Galaxy Installation with Ansible
How does it all connect?
What steps will we go through?
Get a high-level overview of a Galaxy server setup
Install PostgreSQL & Galaxy extensions
- The first step of a Galaxy deployment is the database.
- This is the foundation of everything.
Install Galaxy & Attach Storage
- Galaxy is deployed, and attached to the database.
- Storage must be available for Galaxy
- Next, Gunicorn is setup to run the Galaxy app.
- Next, nginx is attached to UWSGI to proxy connections and speed up access.
- A backup location is a very important part of a Galaxy deployment.
- We only backup the database, as the Galaxy configuration is stored in your playbooks
- You probably also want to backup the user data storage.
- CVMFS provides reference data and can be attached to your storage.
- Galaxy is configured to read data from CVMFS.
- Compute is configured to access it as well for jobs that need reference data.
Configure Job Handlers
- Job handlers are configured and deployed with the app.

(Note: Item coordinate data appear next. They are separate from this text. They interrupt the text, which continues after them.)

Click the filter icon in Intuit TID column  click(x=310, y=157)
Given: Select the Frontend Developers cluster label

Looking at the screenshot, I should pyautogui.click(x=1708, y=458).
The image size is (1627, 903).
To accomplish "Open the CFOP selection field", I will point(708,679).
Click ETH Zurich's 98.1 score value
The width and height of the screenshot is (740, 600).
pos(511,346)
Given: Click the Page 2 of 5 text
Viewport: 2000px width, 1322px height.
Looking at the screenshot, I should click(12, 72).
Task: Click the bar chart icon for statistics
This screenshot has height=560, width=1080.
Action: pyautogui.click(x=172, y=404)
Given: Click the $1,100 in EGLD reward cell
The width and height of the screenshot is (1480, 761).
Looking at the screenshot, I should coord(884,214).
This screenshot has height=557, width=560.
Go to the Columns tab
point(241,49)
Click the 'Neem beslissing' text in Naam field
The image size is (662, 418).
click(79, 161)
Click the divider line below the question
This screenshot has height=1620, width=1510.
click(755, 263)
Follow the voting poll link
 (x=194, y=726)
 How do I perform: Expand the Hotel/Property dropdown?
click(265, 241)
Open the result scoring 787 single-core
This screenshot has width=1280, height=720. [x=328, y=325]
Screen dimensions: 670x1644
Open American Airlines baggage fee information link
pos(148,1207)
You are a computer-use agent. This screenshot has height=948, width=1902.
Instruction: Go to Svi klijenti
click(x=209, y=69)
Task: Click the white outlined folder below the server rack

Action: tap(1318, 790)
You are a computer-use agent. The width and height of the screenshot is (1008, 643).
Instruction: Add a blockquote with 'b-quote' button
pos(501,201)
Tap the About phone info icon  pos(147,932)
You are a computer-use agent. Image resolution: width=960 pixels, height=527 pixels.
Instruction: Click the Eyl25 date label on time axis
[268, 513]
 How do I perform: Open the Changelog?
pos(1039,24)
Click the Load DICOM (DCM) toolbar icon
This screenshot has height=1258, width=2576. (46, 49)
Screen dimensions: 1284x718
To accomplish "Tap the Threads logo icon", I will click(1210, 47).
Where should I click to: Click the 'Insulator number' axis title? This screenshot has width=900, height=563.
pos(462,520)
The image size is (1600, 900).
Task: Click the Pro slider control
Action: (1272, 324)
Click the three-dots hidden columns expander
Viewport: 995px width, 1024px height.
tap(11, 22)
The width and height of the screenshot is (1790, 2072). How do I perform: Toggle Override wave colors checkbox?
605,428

- These connect to the compute and manage jobs.
- Slurm is a much more intelligent resource manager than Galaxy.
- The job handlers are configured to connect to Slurm.
- Slurm deployment is explained in a separate tutorial.
Setup Remote Compute
- Lastly, we can scale Galaxy further with remote compute.
- Pulsar connected at a remote site will handle this.
Major Initial Decisions
- Where to install Galaxy
- Where to store Galaxy datasets
- Database location
- These are the major initial decisions you will face.
- Where to install Galaxy, what servers or VMs do you have available?
- Where to store the data?
- Do you have enough space for your users?
- Where to reliably store the database?
Where to install Galaxy
- Must be at same path on cluster - more on this in cluster sessions
- Galaxy should be installed somewhere that is available across the cluster.
- We’ll cover this in detail in the lesson.
Where to store Galaxy datasets
- Must be at same path on cluster
- Consider future scalability
- Where should data be stored?
- Do you have network-attached storage available?
- It must be available to the entire cluster where compute happens.
- Fast local, reliable storage
- Consider future scalability
- The database server should be very reliable.
- It does not need so much disk space, but consider future scalability.
Basic best practices
- Run as an unprivileged user
- When possible, separate code from data and configs
- Write protect code and configs
- Here are the basic best practices.
- Run without privileges so if someone gains access they are limited in what they can do.
- Ensure the code and configuration are separate.
- If someone manages to act as the galaxy user, this will prevent them from changing galaxy’s behaviour.
- All of these best practices are built into the ansible role.
Example “Advanced” UseGalaxy.* Deployment
- Here we can see what a UseGalaxy.* deployment looks like
- This is roughly representative of UseGalaxy.eu, but all Galaxies are slightly different.
- For instance some Galaxies have multiple head nodes to balance the load.
- Everything can be accomplished with Ansible roles from Galaxy
- You can easily deploy a base Galaxy, or one with more features.